GIVEN DATA: Begin

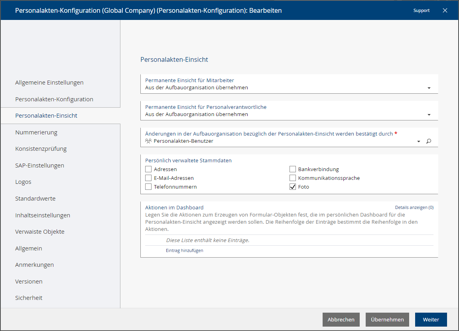Click the Eintrag hinzufügen link
459x331 pixels.
point(184,250)
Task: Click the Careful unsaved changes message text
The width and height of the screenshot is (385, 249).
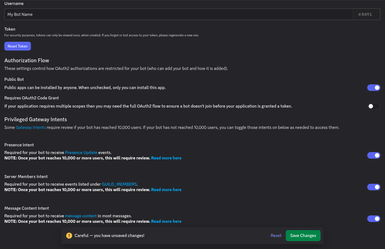Action: [x=109, y=236]
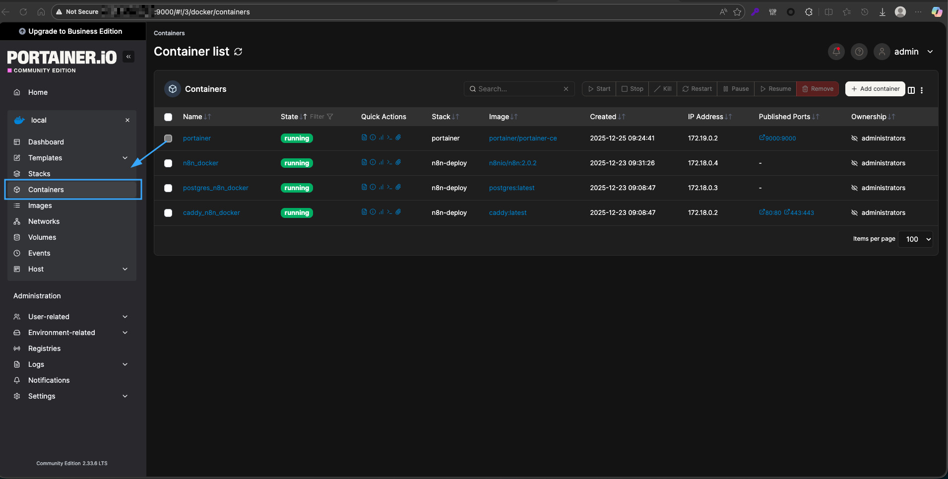The width and height of the screenshot is (948, 479).
Task: Open the postgres:latest image link
Action: coord(511,188)
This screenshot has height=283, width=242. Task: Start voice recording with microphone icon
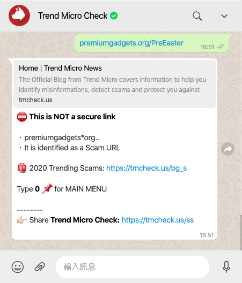pos(226,267)
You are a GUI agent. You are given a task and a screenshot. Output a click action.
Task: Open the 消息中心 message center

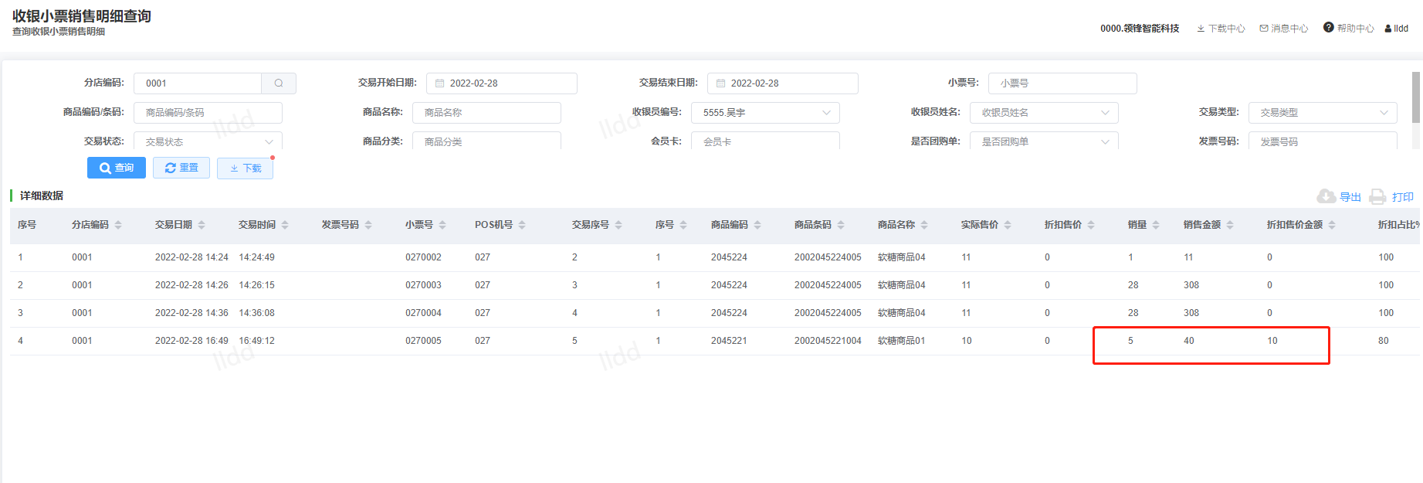[1284, 29]
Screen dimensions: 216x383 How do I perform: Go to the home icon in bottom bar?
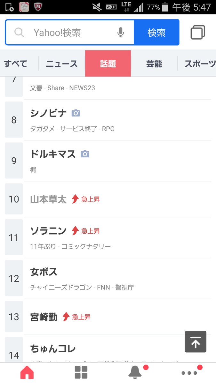(27, 372)
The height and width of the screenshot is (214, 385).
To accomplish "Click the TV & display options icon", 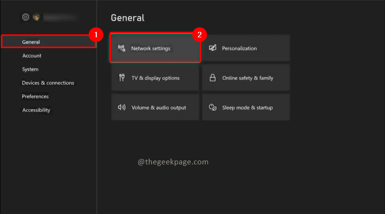I will [122, 78].
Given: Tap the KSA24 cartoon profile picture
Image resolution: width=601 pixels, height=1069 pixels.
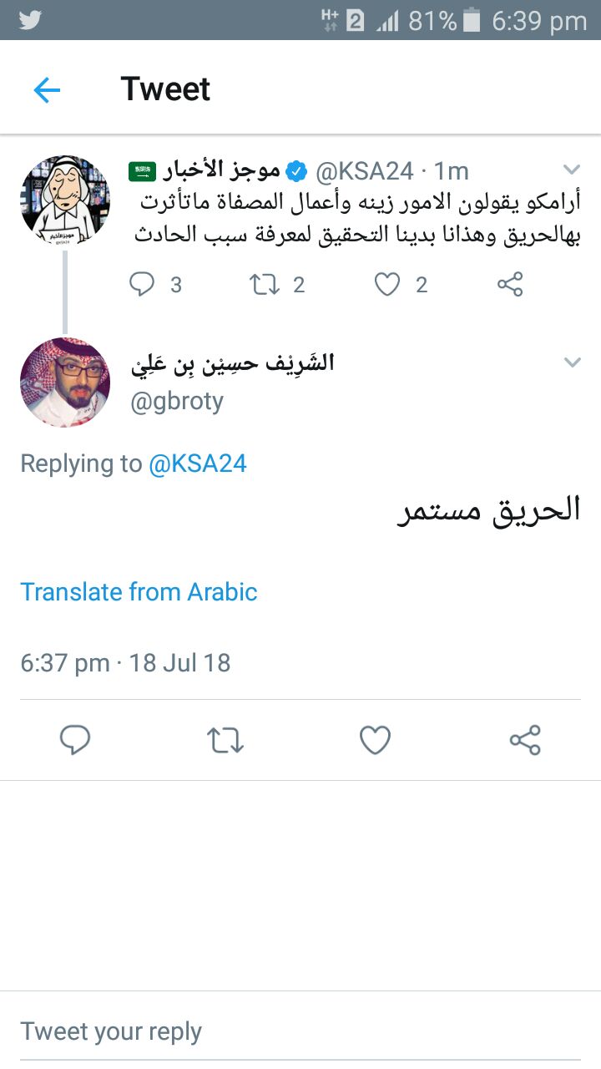Looking at the screenshot, I should (65, 200).
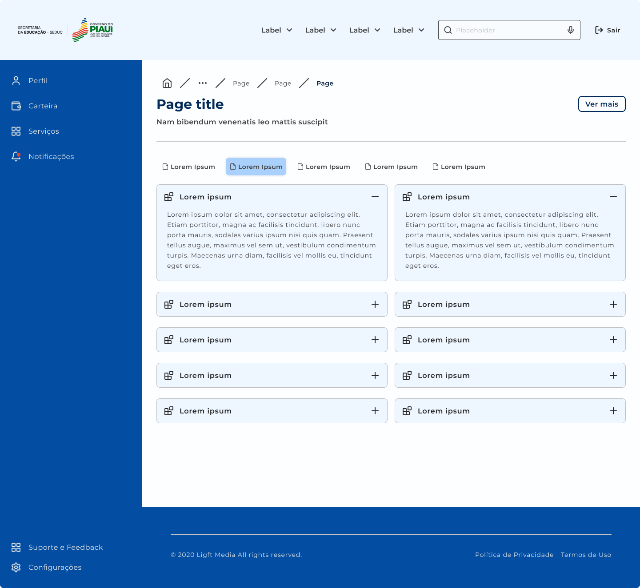
Task: Switch to the last Lorem Ipsum tab
Action: [459, 167]
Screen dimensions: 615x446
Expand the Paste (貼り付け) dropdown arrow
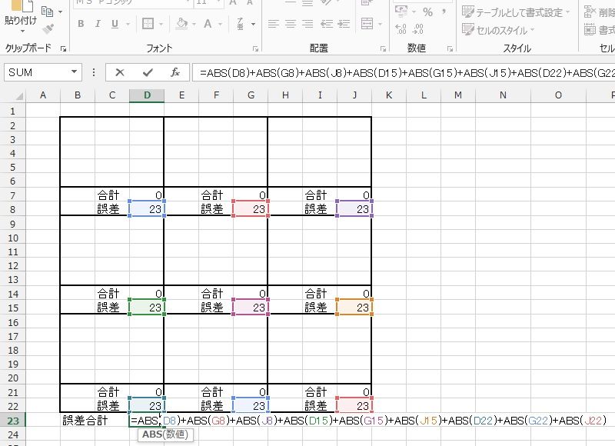point(22,32)
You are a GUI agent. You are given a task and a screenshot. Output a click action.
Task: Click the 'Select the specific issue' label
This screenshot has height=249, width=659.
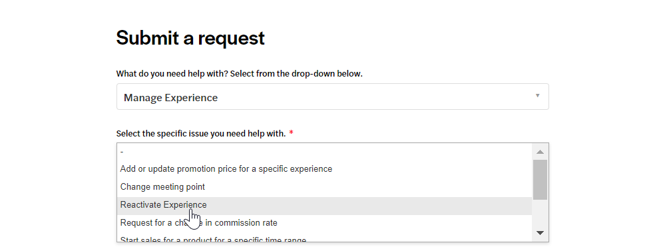click(x=201, y=134)
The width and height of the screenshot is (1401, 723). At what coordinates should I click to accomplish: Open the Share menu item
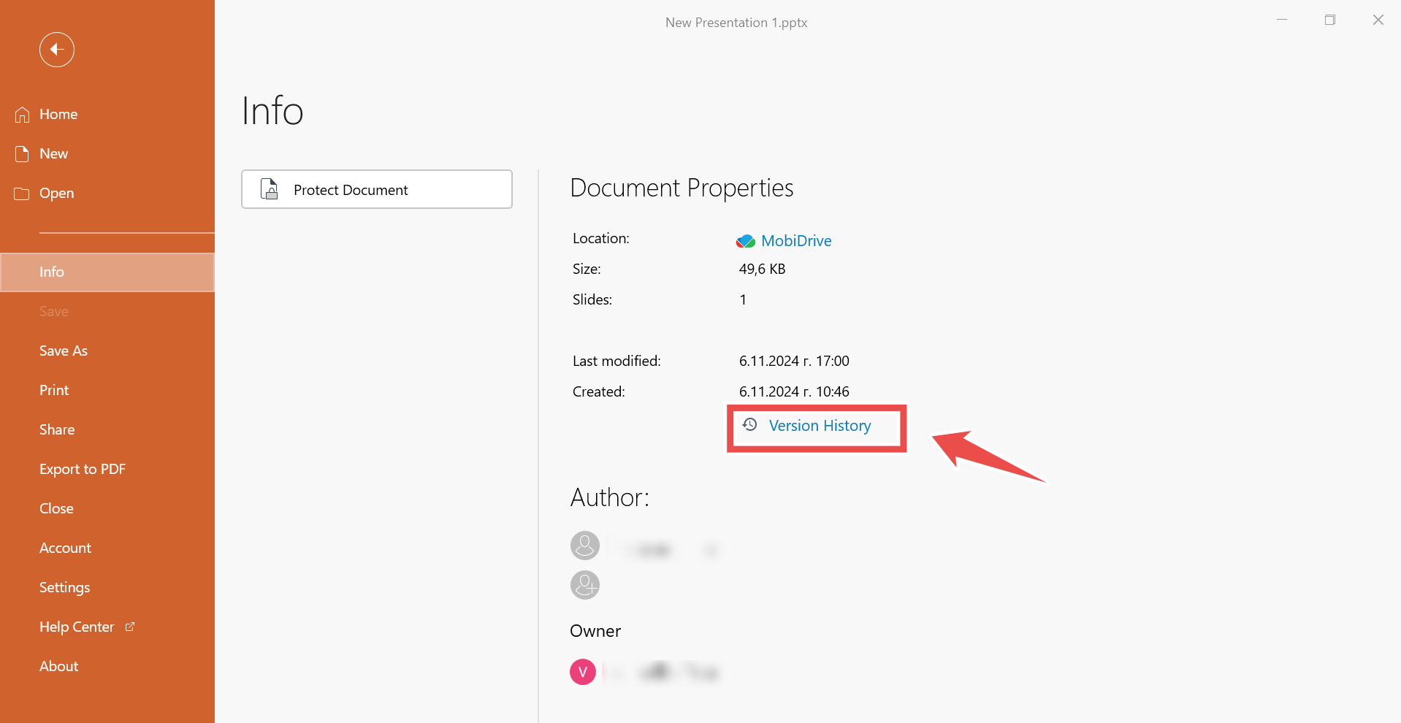point(57,430)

GIVEN DATA: End

WHAT TO PRODUCE ::
Return only the lines from the one that contains "Image resolution: width=601" through the closing line of the data, inclusive, reproduced exactly and with every picture left out.

RESULT OF THE TASK ::
Image resolution: width=601 pixels, height=1069 pixels.
Looking at the screenshot, I should (65, 200).
Task: Switch to the last Lorem Ipsum tab
Action: [459, 167]
Screen dimensions: 615x446
Expand the Paste (貼り付け) dropdown arrow
point(22,32)
You are a GUI agent. You are given a task and a screenshot. Output a click action.
Task: Click the 'Select the specific issue' label
This screenshot has height=249, width=659.
click(x=201, y=134)
The width and height of the screenshot is (1401, 723). At what coordinates should I click to accomplish: Open the Share menu item
point(57,430)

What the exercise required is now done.